__EXTRACT__.
My main concern is with the fact that we add more state
in notifiers that can easily get out of sync with users.
If we absolutely need this state, let's try to at least
document the state machine, and make the API
for state transitions more transparent.
On Thu, Sep 30, 2010 at 03:01:52PM +0100, Stefan Hajnoczi wrote:
> diff --git a/hw/vhost.c b/hw/vhost.c
> index 1b8624d..f127a07 100644
> --- a/hw/vhost.c
> +++ b/hw/vhost.c
> @@ -517,7 +517,7 @@ static int vhost_virtqueue_init(struct vhost_dev *dev,
> goto fail_guest_notifier;
> }
>
> - r = vdev->binding->set_host_notifier(vdev->binding_opaque, idx, true);
> + r = virtio_set_host_notifier(vdev, idx, true);
> if (r < 0) {
> fprintf(stderr, "Error binding host notifier: %d\n", -r);
> goto fail_host_notifier;
> @@ -539,7 +539,7 @@ static int vhost_virtqueue_init(struct vhost_dev *dev,
>
> fail_call:
> fail_kick:
> - vdev->binding->set_host_notifier(vdev->binding_opaque, idx, false);
> + virtio_set_host_notifier(vdev, idx, false);
> fail_host_notifier:
> vdev->binding->set_guest_notifier(vdev->binding_opaque, idx, false);
> fail_guest_notifier:
> @@ -575,7 +575,7 @@ static void vhost_virtqueue_cleanup(struct vhost_dev *dev,
> }
> assert (r >= 0);
>
> - r = vdev->binding->set_host_notifier(vdev->binding_opaque, idx, false);
> + r = virtio_set_host_notifier(vdev, idx, false);
> if (r < 0) {
> fprintf(stderr, "vhost VQ %d host cleanup failed: %d\n", idx, r);
> fflush(stderr);
> diff --git a/hw/virtio.c b/hw/virtio.c
> index fbef788..f075b3a 100644
> --- a/hw/virtio.c
> +++ b/hw/virtio.c
> @@ -16,6 +16,7 @@
> #include "trace.h"
> #include "virtio.h"
> #include "sysemu.h"
> +#include "kvm.h"
>
> /* The alignment to use between consumer and producer parts of vring.
> * x86 pagesize again. */
> @@ -77,6 +78,11 @@ struct VirtQueue
> VirtIODevice *vdev;
> EventNotifier guest_notifier;
> EventNotifier host_notifier;
> + enum {
> + HOST_NOTIFIER_DEASSIGNED, /* inactive */
> + HOST_NOTIFIER_ASSIGNED, /* active */
> + HOST_NOTIFIER_OFFLIMITS, /* active but outside our control */
> + } host_notifier_state;
This state machine confuses me. Please note that users already
track notifier state and call set with assign/deassign correctly.

__GIVEN RECORDS__.
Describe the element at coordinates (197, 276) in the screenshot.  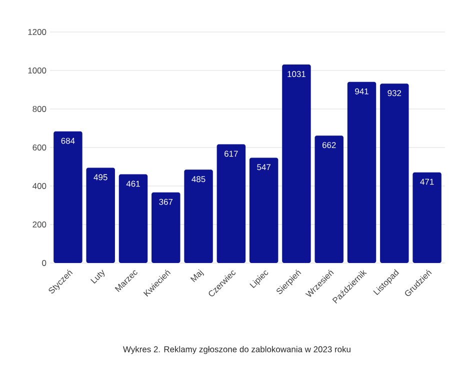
--
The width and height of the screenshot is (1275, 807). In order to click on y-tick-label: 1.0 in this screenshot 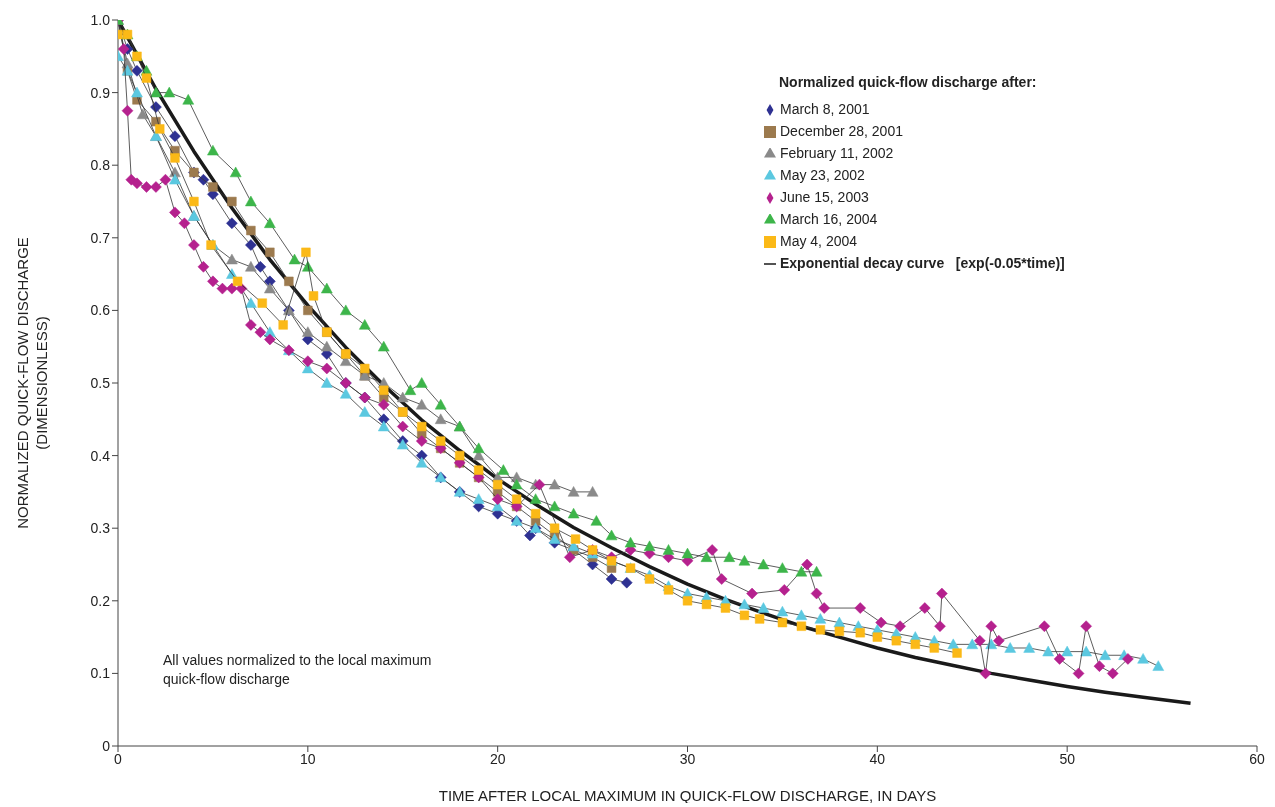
==
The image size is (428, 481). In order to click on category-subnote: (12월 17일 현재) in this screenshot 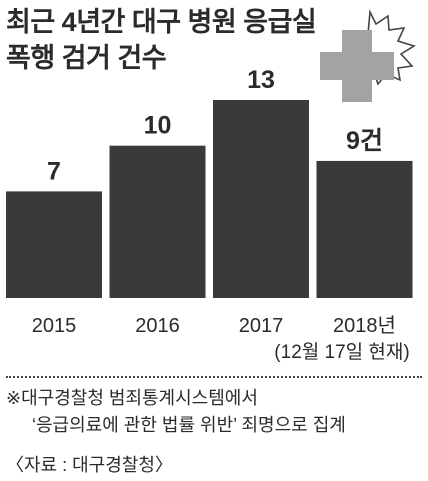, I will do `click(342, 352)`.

__ABOUT THIS EXERCISE__.
In the code review, why does the reviewer object to the new host_notifier_state? Answer in one to three sentences.

__TASK OUTPUT__.
It adds more state to notifiers, and that state can easily get out of sync with users. Users already track notifier state and call set with assign or deassign correctly, so the reviewer finds the new state machine confusing.